Only the most powerful concerted beam of holy concentration, directed
from Gethsemane toward God, could obliterate the traces of the sins of
Israel, and bring about the hour of redemption. Jesus alone was not sufficient,
for Zechariah had said, "And my Lord will come, if all with thee are
holy." This explains why Jesus narrowed his company to the Twelve
on that night. He wanted the company of those on whom he could most rely,
for the power of sinless prayer would be far more important than the strength
of mere numbers.
It is no wonder that Jesus gave the Messianic slogan, "Watch and
pray" to his disciples, that he himself went into an agony of prayer,
and that he reproved his disciples when he felt a lack of concentration
and wholeheartedness in their prayer.
The story of the failure of the disciples in Gethsemane must have developed
very early in the history of the Jewish-Christian Church. It was impossible
to believe that Jesus himself had failed. His disciples themselves preferred
to believe that they had failed him, since by blaming themselves they could
go on believing in him. He had temporarily withdrawn from the world, like
Elijah when he ascended to heaven, but when they proved themselves worthy
he would return and lead them to victory.
Later, in the Gentile-Christian Church, when Jesus had been turned into
a god, the idea that he needed the support of his disciples to accomplish
his mission became inappropriate. Jesus's injunction to his disciples in
Gethsemane to watch and pray, and his own agony of prayer, became pointless
and incomprehensible.
It was not difficult for the disciples, after Jesus's arrest and execution,
to fall back on guilt feelings and attach the whole blame to themselves.
Jesus must have made them feel guilty on many occasions by his white-hot
faith and selflessness ... This may account to some extent for the many
stories in the Gospels about the lapses of the disciples.
Jesus, then, stands in the Vale of Gethsemane, with the Mount of Olives
looming above him. This, he fervently believes, is the valley of decision,
the valley of the Lord's judgement. If he has chosen the moment well, if
the hearts of his companions are pure, and if his campaign and reclamation
among the "lost sheep of Israel" has been successful, the last
battle will be fought. But, as he prays, he feels a sense of struggle.
He wrestles in prayer till his sweat falls like great drops of blood to
the ground.
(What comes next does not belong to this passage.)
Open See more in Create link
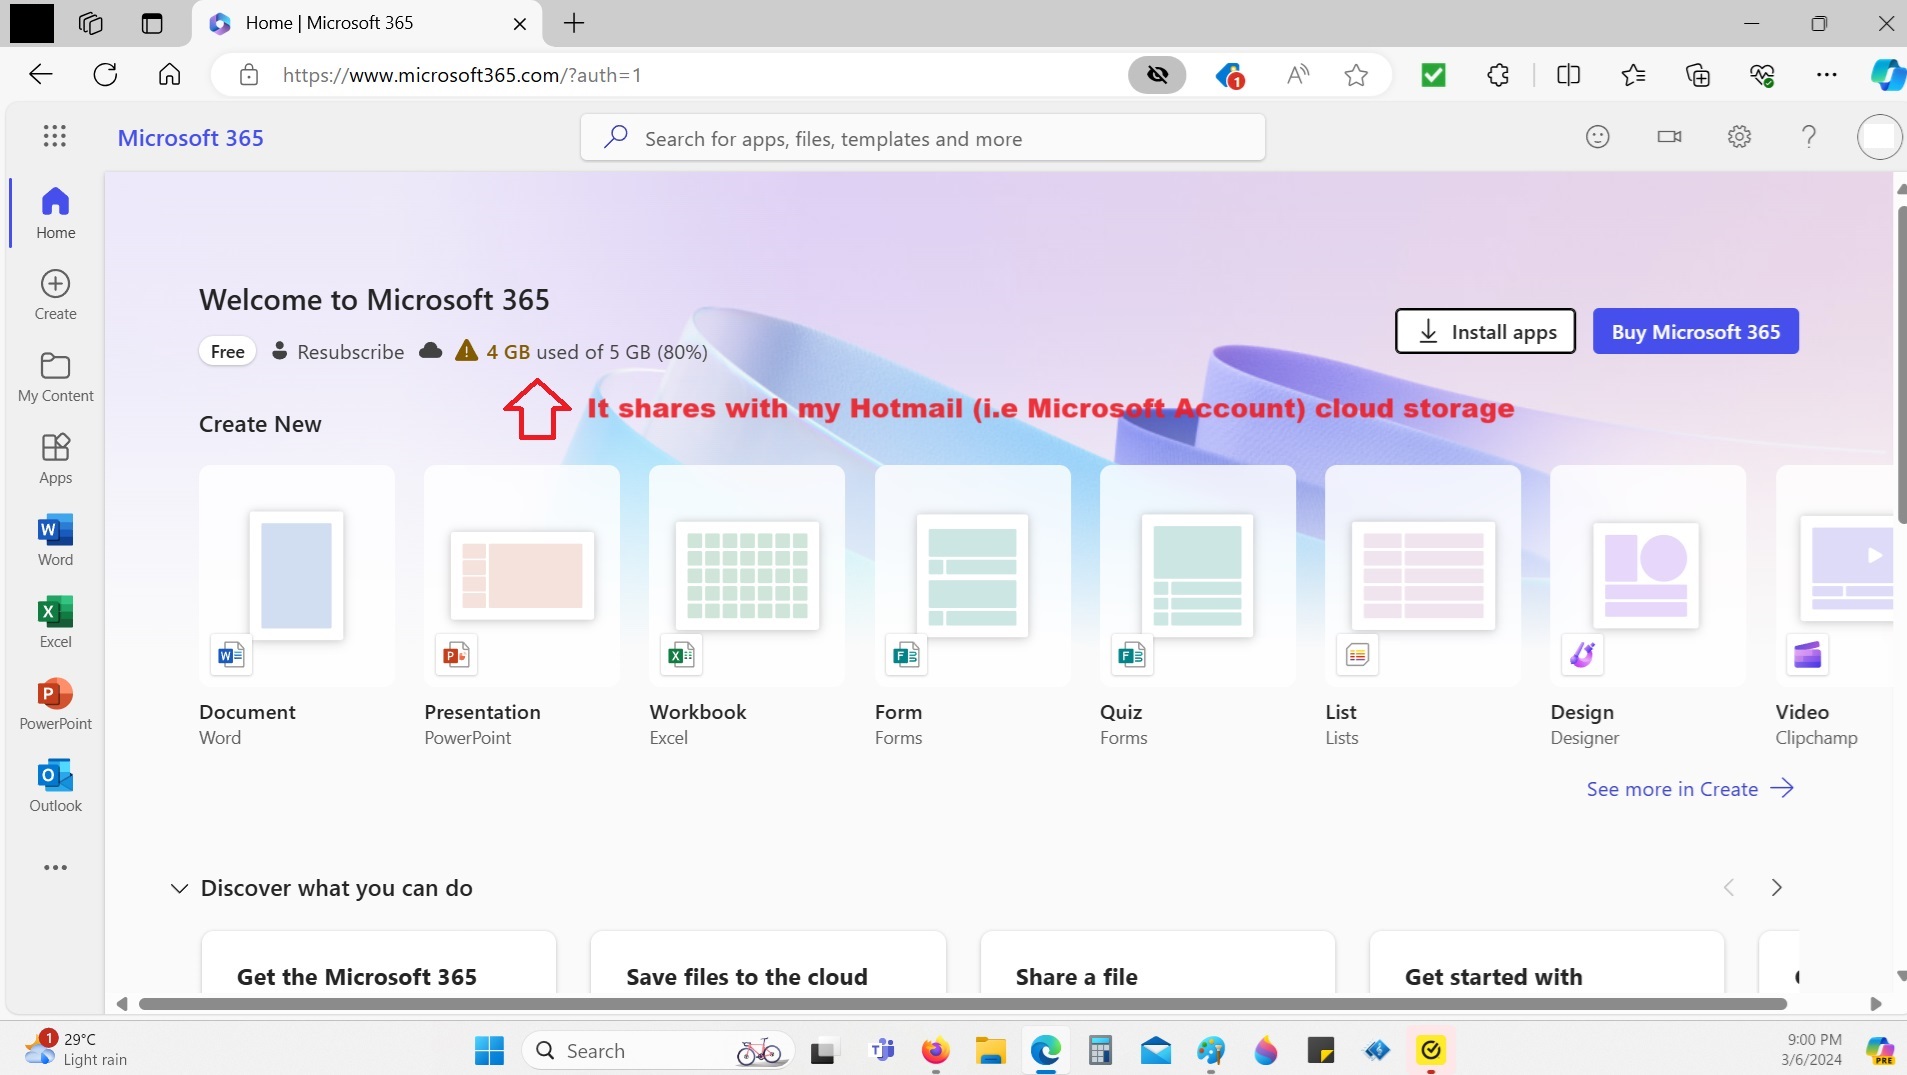pyautogui.click(x=1670, y=789)
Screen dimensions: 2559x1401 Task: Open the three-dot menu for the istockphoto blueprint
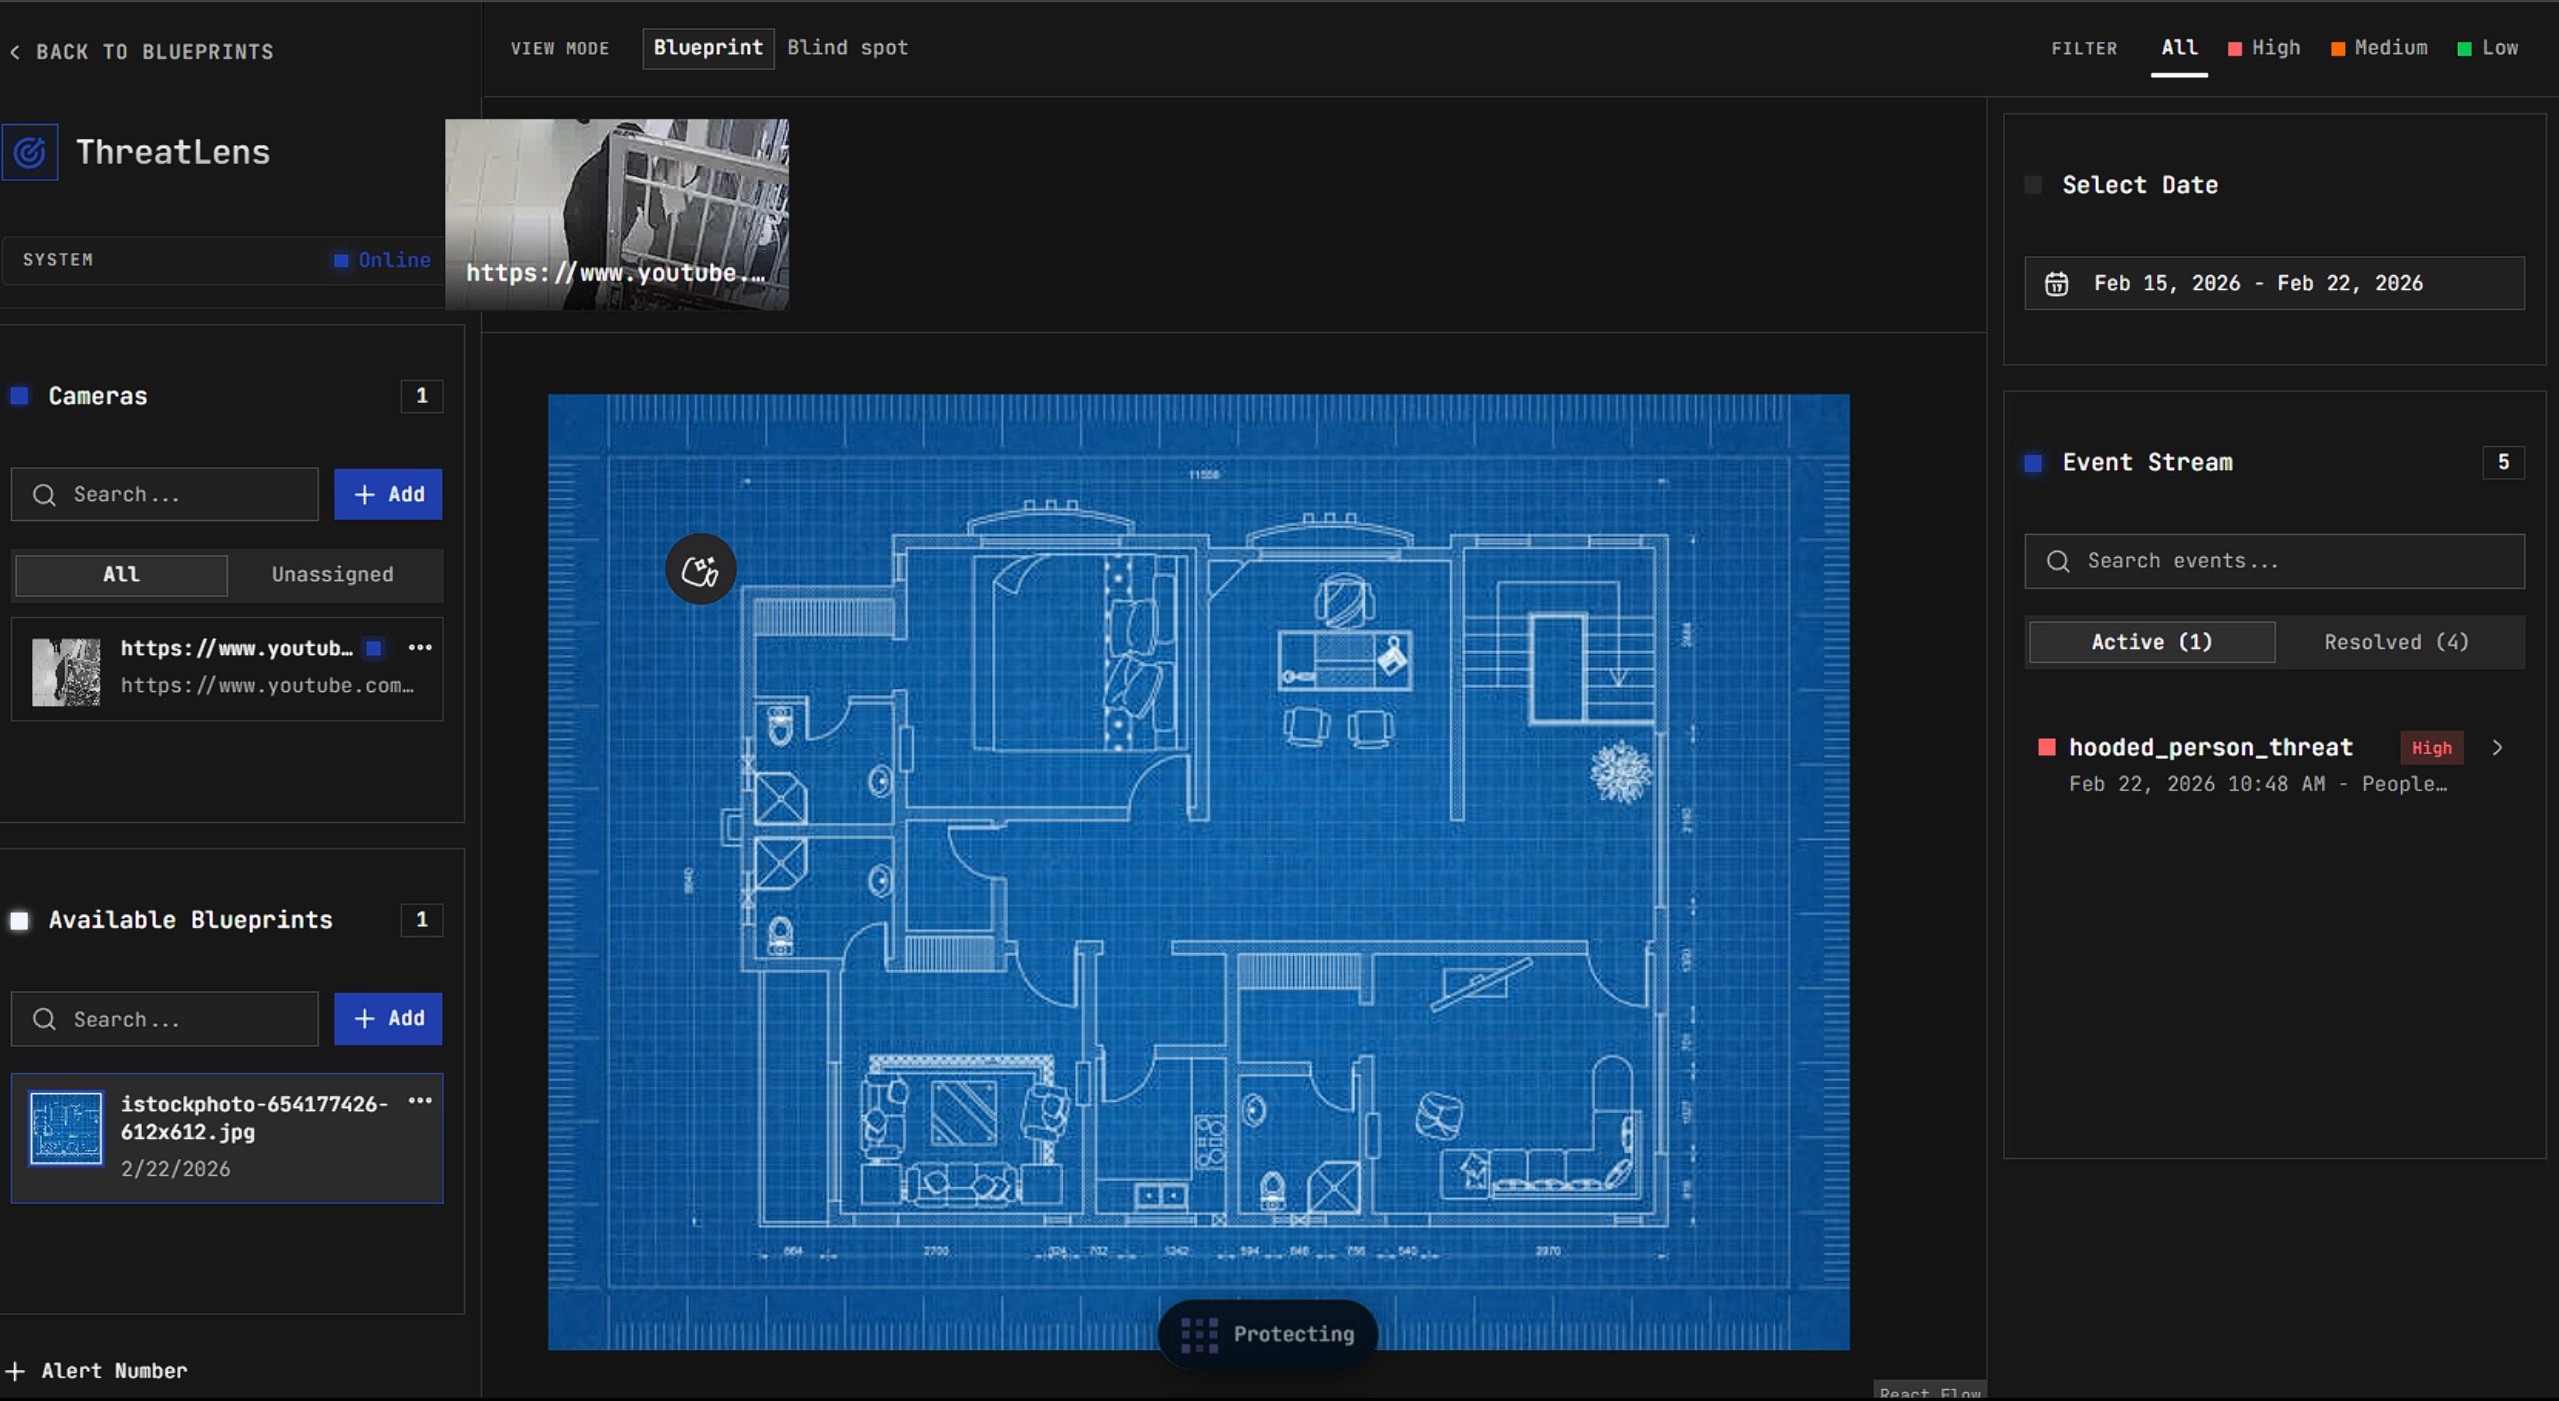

The difficulty of his prayer is unpropitious, and he can see
that the powers of his chosen companions are flagging. With a great sadness
he realizes that the long travail of Israel has not yet come to an end.
The Arrest and Trial
The miraculous appearance of the Lord God on the Mount of Olives did
not occur. Like Theudas and "the prophet from Egypt" and many
other messiah-figures of the period, Jesus, despite his tremendous charisma,
turned out to be deceived in his apocalyptic hopes. When the Roman troops
... arrived at Gethsemane they found a handful of rebels equipped with
only two swords. A few blows were exchanged, but Jesus was soon captured.
The disciples fled in dismay and the troops, who had orders to bring in
the ringleader only, proceeded on their way with the prisoner.